A Quiet Christmas
“Silent Night, Holy Night; all is calm, all is bright.”
I hope everyone is enjoying a bit of coziness in your homes this Christmas season. I have to admit, I kind of hit a wall after being so busy for so many months. This week my body told me it was imperative to slow down, or else. I have been getting headaches and dizzy spells, and the fatigue has been overwhelming. So, doing what is best for myself and this sweet little baby inside of me, I said, “Heck with this To-Do List” and I curled up under my down comforter for 5 days. And I’m still there. It seems my body can’t get enough sleep, so I know I’m fighting something off. So with lots of water and juice, some chicken noodle soup and rest ~ along with some Christmas music, a “warm fireplace”, and some twinkle lights ~ I’m starting to feel like myself again. I enjoy being home at Christmas time.
I’m getting close to entering my eighth month of pregnancy. Every little kick and movement is so precious to me. I’ve been taking these last few days of “down time” to just bond with her: talking, singing (she gets excited when we sing to her!), rubbing my belly, and praying over her. I want her to know that she is so loved. I’ve also been catching up in my pregnancy books which I hadn’t had time to read in a while.

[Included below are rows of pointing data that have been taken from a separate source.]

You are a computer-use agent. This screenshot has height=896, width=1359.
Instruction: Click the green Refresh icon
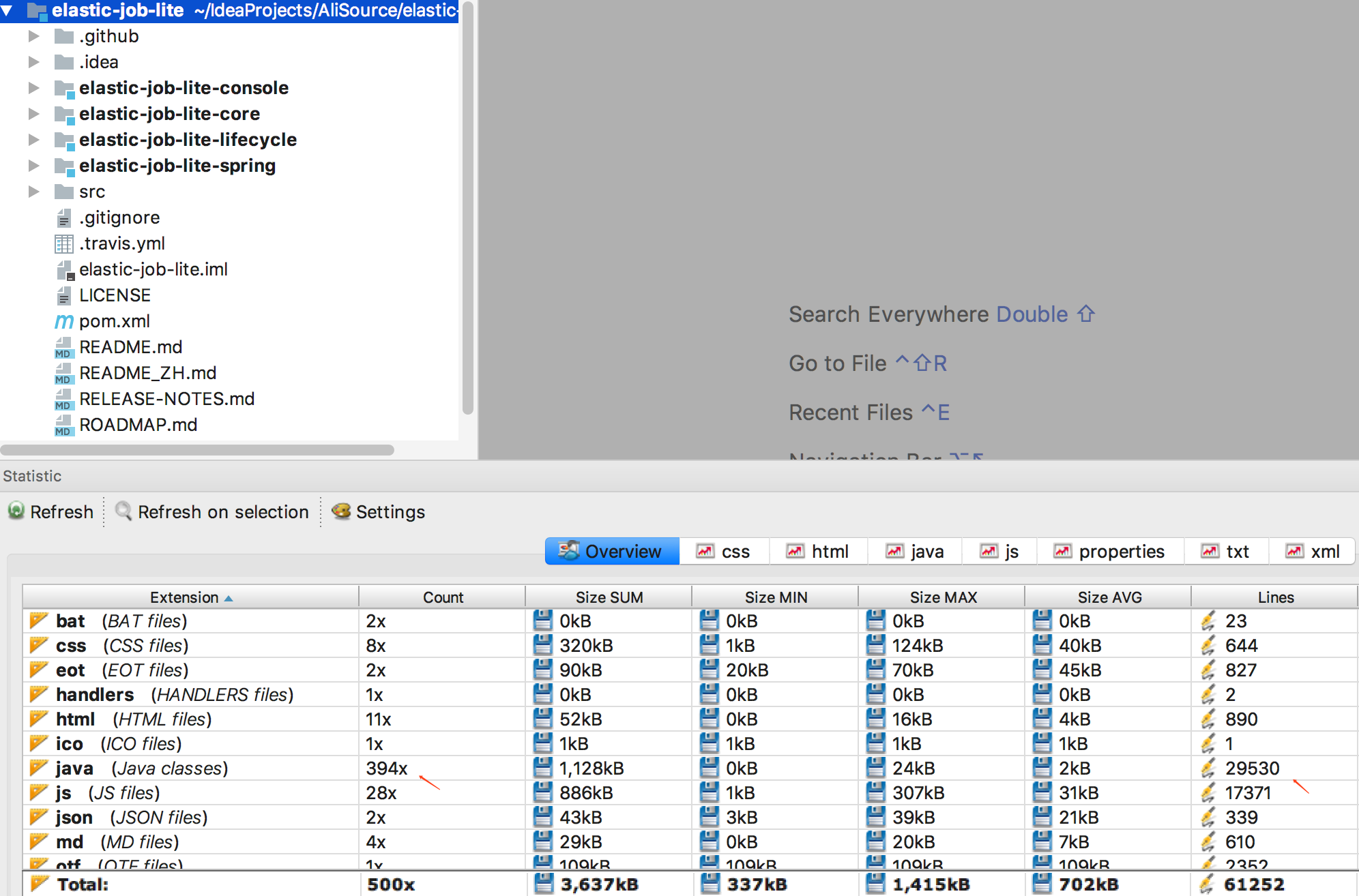click(x=16, y=511)
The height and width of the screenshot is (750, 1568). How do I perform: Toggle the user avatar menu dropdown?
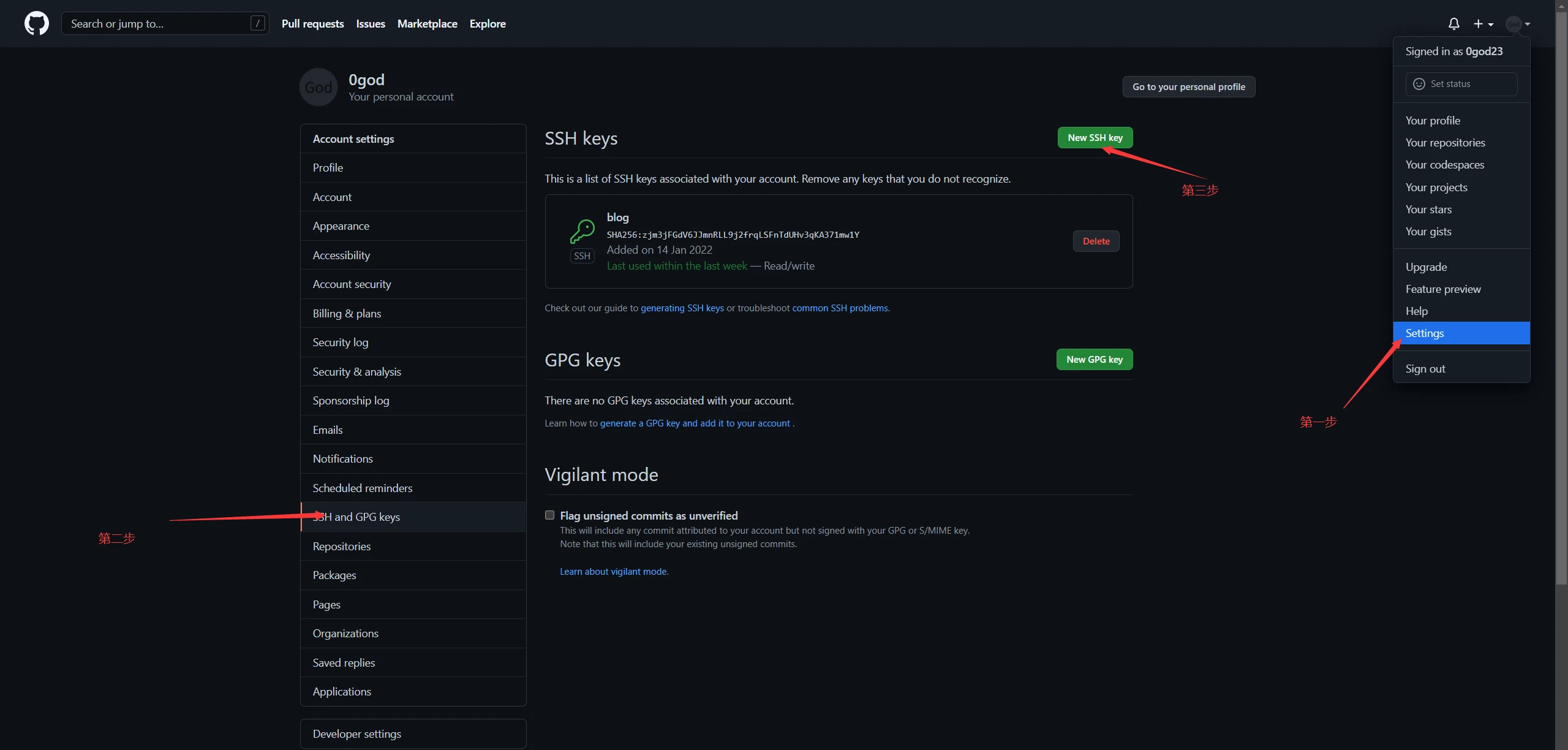(x=1518, y=24)
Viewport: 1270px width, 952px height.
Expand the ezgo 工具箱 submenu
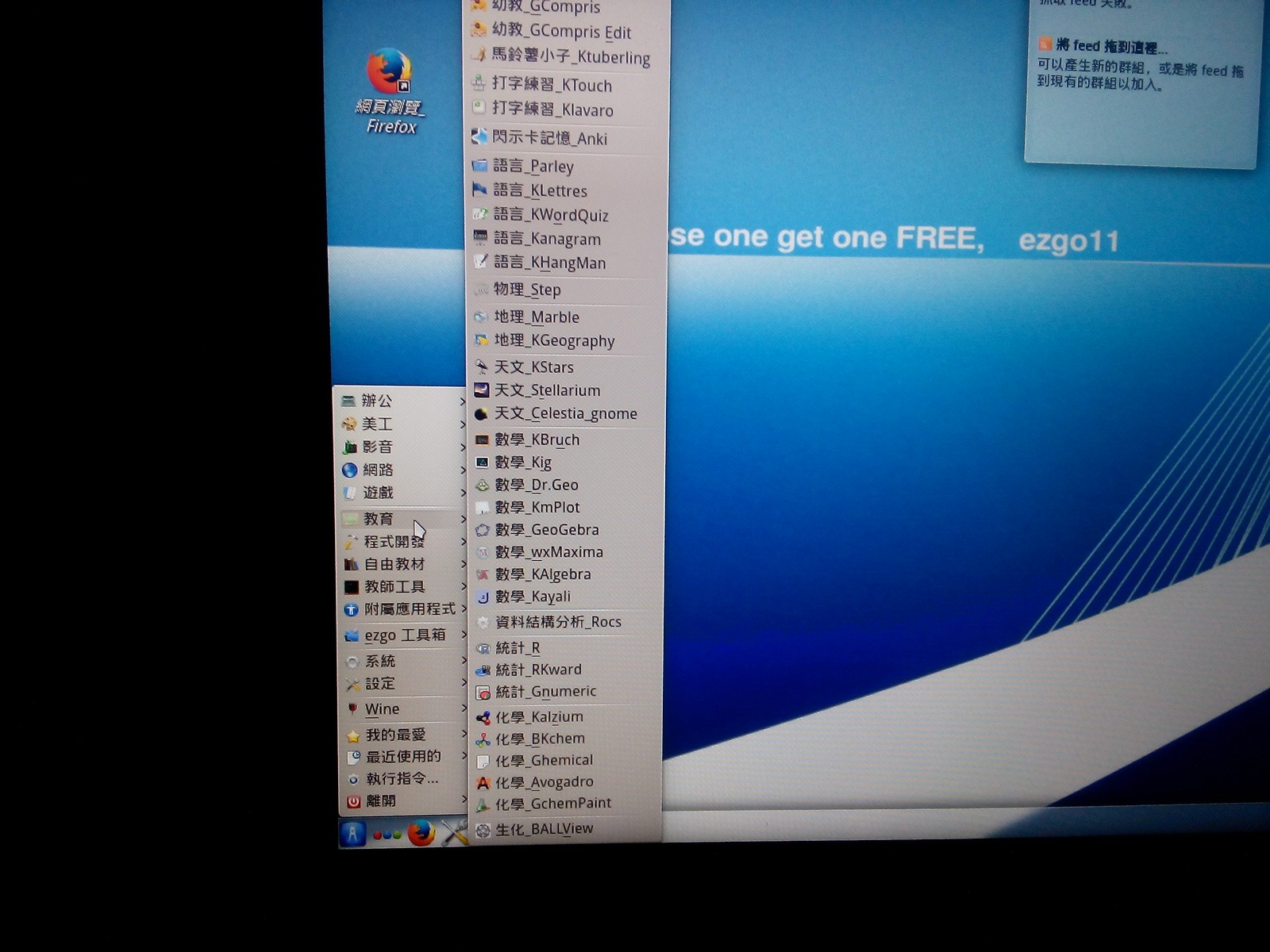click(405, 635)
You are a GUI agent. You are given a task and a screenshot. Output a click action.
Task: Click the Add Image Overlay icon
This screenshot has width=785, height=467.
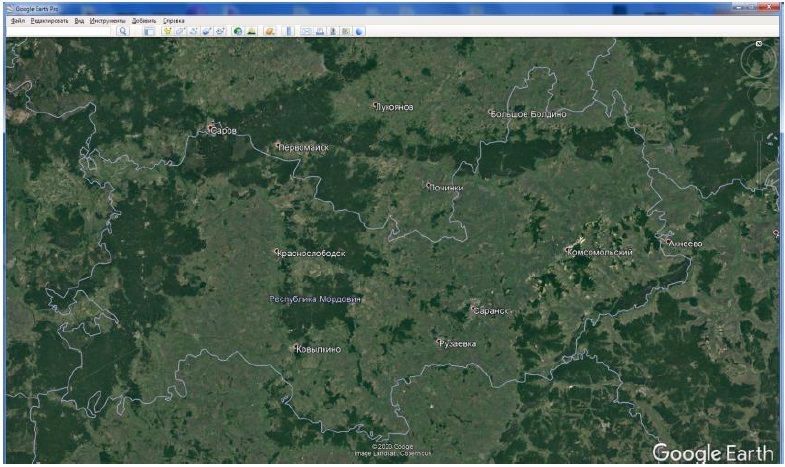(206, 31)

With all of my Christmas cards finally in the mail and my on-line shopping done, I’m taking a little “me” time to enjoy the Christmas season quietly and reflectively. And it suits me just fine. Sometimes my focus can be on getting things done instead of on the truly important things in life: His humble birth, family, health and peace. So what if I don’t have freshly baked cookies this year?… it gives me more time to curl up next to my hubby and enjoy a good Christmas movie. So what if I didn’t ever get around to putting the garland up on the banister?… It just doesn’t matter in the large scheme of things. My goal this year is “all is calm, all is bright”, and to enjoy as many Silent Nights as I can.


You’ve inspired me to be more content with our quiet Christmases, as sometimes for us it feels they are too quiet with no family around. But there is a sweetness in that as well. All is calm and all is bright in our hearts because of the sweet baby Jesus, which is the best part of Christmas. Peace to you and yours!